= 1899 in animation =

Events in 1899 in animation.

==Events==
- Specific date unknown:
  - French trick film pioneer Georges Méliès claimed to have invented the stop trick and popularized it by using it in many of his short films. He reportedly used stop-motion animation in 1899 to produce moving letterforms.
  - Earliest possible date for the production of Matches: an Appeal by the British film pioneer Arthur Melbourne-Cooper. Based on later reports by Melbourne-Cooper and by his daughter Audrey Wadowska, some believe that Cooper's Matches: an Appeal was produced in 1899 and was therefore the very first use of stop-motion animation. The extant black-and-white film shows a matchstick figure writing an appeal to donate a Guinea, for which Bryant & May would supply soldiers with sufficient matches.

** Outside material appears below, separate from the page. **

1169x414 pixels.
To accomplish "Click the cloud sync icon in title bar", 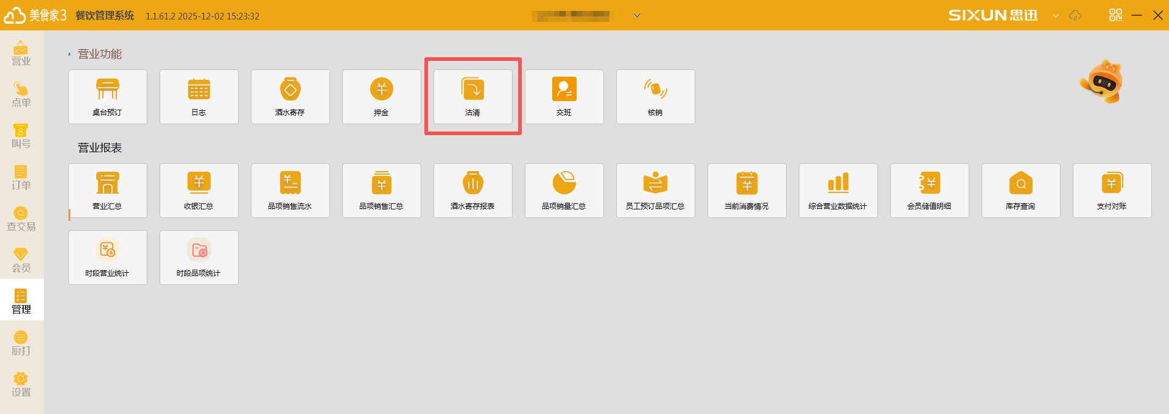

No archival records are known that could proof that the film was indeed created in 1899 during the beginning of the Second Boer War. Others place its creation at 1914, during the beginning of World War I. Cooper created more Animated Matches scenes in the same setting. These are believed to also have been produced in 1899, while a release date of 1908 has also been given.
  - The German toy manufacturer Gebrüder Bing introduced their toy "kinematograph", at a toy convention in Leipzig in November 1898. In late 1898 and early 1899, other toy manufacturers in Germany and France, including Ernst Plank, Georges Carette, and Lapierre, started selling similar devices. The toy cinematographs were basically traditional toy magic lanterns, adapted with one or two small spools that used standard "Edison perforation" 35mm film, a crank, and a shutter. These projectors were intended for the same type of "home entertainment" toy market that most of the manufacturers already provided with praxinoscopes and magic lanterns. Apart from relatively expensive live-action films, the manufacturers produced many cheaper films by printing lithographed drawings. These animations were probably made in black-and-white from around 1898 or 1899. The pictures were often traced from live-action films (much like the later rotoscoping technique). These very short films typically depicted a simple repetitive action and most were designed to be projected as a loop - playing endlessly with the film ends put together. The lithograph process and the loop format follow the tradition that was set by the stroboscopic disc, zoetrope and praxinoscope.
  - In the 1899 book Living Pictures, Henry V. Hopwood depicts and describes a simple four-phase animation device. Hopwood gave no name, date or any additional information for this toy that rotated when blown upon. It is thought to have been a version of the zoetrope.

==Births==

===January===
- January 13: Louis de Rochemont, American filmmaker, (producer and artistic director for Animal Farm), (d. 1978).

===February===
- February 15: Lillian Disney, American ink artist (Walt Disney Animation Studios), and widow of Walt Disney, (d. 1997).

===April===
- April 2: William Garity, American inventor and audio engineer (Fantasound), (d. 1971).
- April 26: Guinn "Big Boy" Williams, American actor (narrator in Mr. Bug Goes to Town), (d. 1962).
- April 27: Walter Lantz, American animator, cartoonist, film director, and film producer (Walter Lantz Productions, Andy Panda, Woody Woodpecker, Chilly Willy, Oswald the Lucky Rabbit), (d. 1994).

===May===
- May 8: Arthur Q. Bryan, American comedian and actor (voice of Elmer Fudd in Looney Tunes), (d. 1959).
- May 10: Fred Astaire, American actor and singer (voice of S.D. Kluger in Santa Claus Is Comin' to Town and The Easter Bunny Is Comin' to Town), (d. 1987).
- May 31: Madge Blake, American actress (model for Fauna in Sleeping Beauty), (d. 1969).

===June===
- June 2: Lotte Reiniger, German film director, and animator, pioneer of silhouette animation, (The Adventures of Prince Achmed, the oldest surviving feature-length animated film, and devised an early version of the multiplane camera), (d. 1981).

===August===
- August 2: Valentina Semyonovna Brumberg, Russian animator, film director, and screenwriter (The Tale of Tsar Saltan, The Lost Letter, The Night Before Christmas, It Was I Who Drew the Little Man), (d. 1975).

===September===
- September 7: Perce Pearce, American animation director, producer, writer (Walt Disney Company) and actor (voice of the mole in Bambi), (d. 1955).

===November===
- November 4: Treg Brown, American motion picture sound editor (Warner Bros. Cartoons), (d. 1984).
- November 22: Hoagy Carmichael, American musician, composer, songwriter, actor and lawyer (voiced himself in The Flintstones episode "The Hit Song Writers"), (d. 1981).